[OpenWrt-Devel] mac80211: 802.11s TCP/IP Connectivity Fails After 2018-09

Jeff Kletsky lede at allycomm.com
Tue Feb 5 00:24:20 EST 2019

802.11s mesh appears to not transport TCP/IP even though the mesh
appears up, for commits on master after late September, 2018.

(Steps to replicate at the end of this message)

The output of `iw dev mesh0 station dump` yields similar results for
working and non-working builds, along the lines of:

     mesh plink:    ESTAB
     mesh local PS mode:    ACTIVE
     mesh peer PS mode:    ACTIVE
     mesh non-peer PS mode:    ACTIVE
     authorized:    yes
     authenticated:    yes
     associated:    yes


     mesh plink:    ESTAB
     mesh local PS mode:    ACTIVE
     mesh peer PS mode:    UNKNOWN
     mesh non-peer PS mode:    ACTIVE
     authorized:    yes
     authenticated:    yes
     associated:    yes

ping to the peer(s) prior to the first failing commit is sucessful and
the peer is reflected in the arp table.  Full connectivity can be
established over the mesh to peers with UDP or TCP transport.

Both ping and arp fail to behave as expected on or after the first
failing commit.

The routing is the same for both builds.

Behavior seen on both Archer C7 v2 (QCA9880-BR4A v2)
and a GL.iNet AR750S (QCA9887), both on ath79 target (AR750S is WIP)

Confirmed that the newer (newest?) firmware (ver 10.2.4-1.0-00041)
works on the "old" build.

Lack of TCP/IP transport over the mesh confirmed both with 802.11s
integral routing, as well with 802.11s routing disabled and replaced
with batman-adv.  Configuration using both 802.11s routing and
batman-adv on distinct meshes on the same radios has been running
successfully with four or five Archer C7 v2 units for both backhaul
over the 5 GHz mesh, as well as client access on 5 GHz.  (Not tested
on 2.4 GHz on either the Archer C7 or the AR750S.)

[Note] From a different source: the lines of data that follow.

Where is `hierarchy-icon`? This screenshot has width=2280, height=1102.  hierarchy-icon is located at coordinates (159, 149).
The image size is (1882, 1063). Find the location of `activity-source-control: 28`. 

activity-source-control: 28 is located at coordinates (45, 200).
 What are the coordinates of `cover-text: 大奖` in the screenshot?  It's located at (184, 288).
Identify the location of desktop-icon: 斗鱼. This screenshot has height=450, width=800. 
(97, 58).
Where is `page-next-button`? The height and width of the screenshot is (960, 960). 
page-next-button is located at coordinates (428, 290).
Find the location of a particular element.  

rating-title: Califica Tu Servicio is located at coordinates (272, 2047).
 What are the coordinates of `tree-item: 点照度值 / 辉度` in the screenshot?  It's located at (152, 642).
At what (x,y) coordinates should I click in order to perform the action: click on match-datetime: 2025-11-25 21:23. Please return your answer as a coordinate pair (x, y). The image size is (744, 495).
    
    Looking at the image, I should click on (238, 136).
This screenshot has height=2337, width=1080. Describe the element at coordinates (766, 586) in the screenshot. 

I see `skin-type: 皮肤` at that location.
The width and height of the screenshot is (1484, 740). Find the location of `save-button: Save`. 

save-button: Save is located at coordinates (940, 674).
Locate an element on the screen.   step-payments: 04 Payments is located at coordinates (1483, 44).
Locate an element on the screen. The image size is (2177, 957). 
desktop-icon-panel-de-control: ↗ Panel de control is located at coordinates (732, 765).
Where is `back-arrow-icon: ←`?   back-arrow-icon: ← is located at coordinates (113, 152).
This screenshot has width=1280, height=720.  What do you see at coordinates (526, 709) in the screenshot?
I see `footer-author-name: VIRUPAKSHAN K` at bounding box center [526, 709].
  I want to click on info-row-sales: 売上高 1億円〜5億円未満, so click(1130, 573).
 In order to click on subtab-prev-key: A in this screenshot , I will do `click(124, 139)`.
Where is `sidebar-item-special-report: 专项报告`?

git bisect was used to identify the "first failing commit":

commit db90c243a0b9bd72fc691cd09e58a96ac2a452cf
Author: Hauke Mehrtens <redacted>
Date:   Sun Sep 23 18:02:35 2018 +0200

     mac80211: update to version based on 4.19-rc4

Note that the Candela Technologies drivers do not appear to support
mesh on either chipset.

Any suggestions as to how I can further explore this issue, or assist
others in the process?


Additional notes at

Thanks to @slh and Koen for hopping on thing there!

**To Replicate:**

==> Pick your target of choice

$ ./scripts/diffconfig.sh
# CONFIG_PACKAGE_ath10k-firmware-qca9887-ct is not set
# CONFIG_PACKAGE_kmod-ath10k-ct is not set
# CONFIG_PACKAGE_kmod-hwmon-core is not set
# CONFIG_PACKAGE_wpad-basic is not set

==> Add to `/etc/config/network`

config interface 'nwi_mesh0'
     option ifname 'mesh0'
     option mtu '2304'
     option proto 'static'
     option ipaddr '172.16.0.NNN'
     option netmask ''

==> Add to / replace in `/etc/config/wireless`
       * Please confirm a valid channel for your location
       * Adjust the device path/reference as needed
       * 'n' used for support of older iPhones here

config wifi-device 'radio5'
     option type 'mac80211'
     option channel '149'
     option hwmode '11a'
     option path 'pci0000:00/0000:00:00.0'
     option htmode 'VHT80'
         option require_mode 'n'

config wifi-iface 'mesh0'
     option device 'radio5'
     option ifname 'mesh0'
     option network 'nwi_mesh0'
     option mode 'mesh'
     option mesh_id 'TestMesh'
     option mesh_fwding '1'
     option encryption 'psk2+ccmp'
     option key 'TestMeshPassPhrase'

==> Flash and configure additional unit(s), changing the last octet
of the nwi_mesh0 interface address.

==> Note that the mesh appears established from the output of
`iw dev mesh0 station dump`

==> Note that the one unit can’t ping the other’s nwi_mesh0 address
when building on or after "first bad commit" but ping (arp and ip
neigh) will work as expected prior to that commit.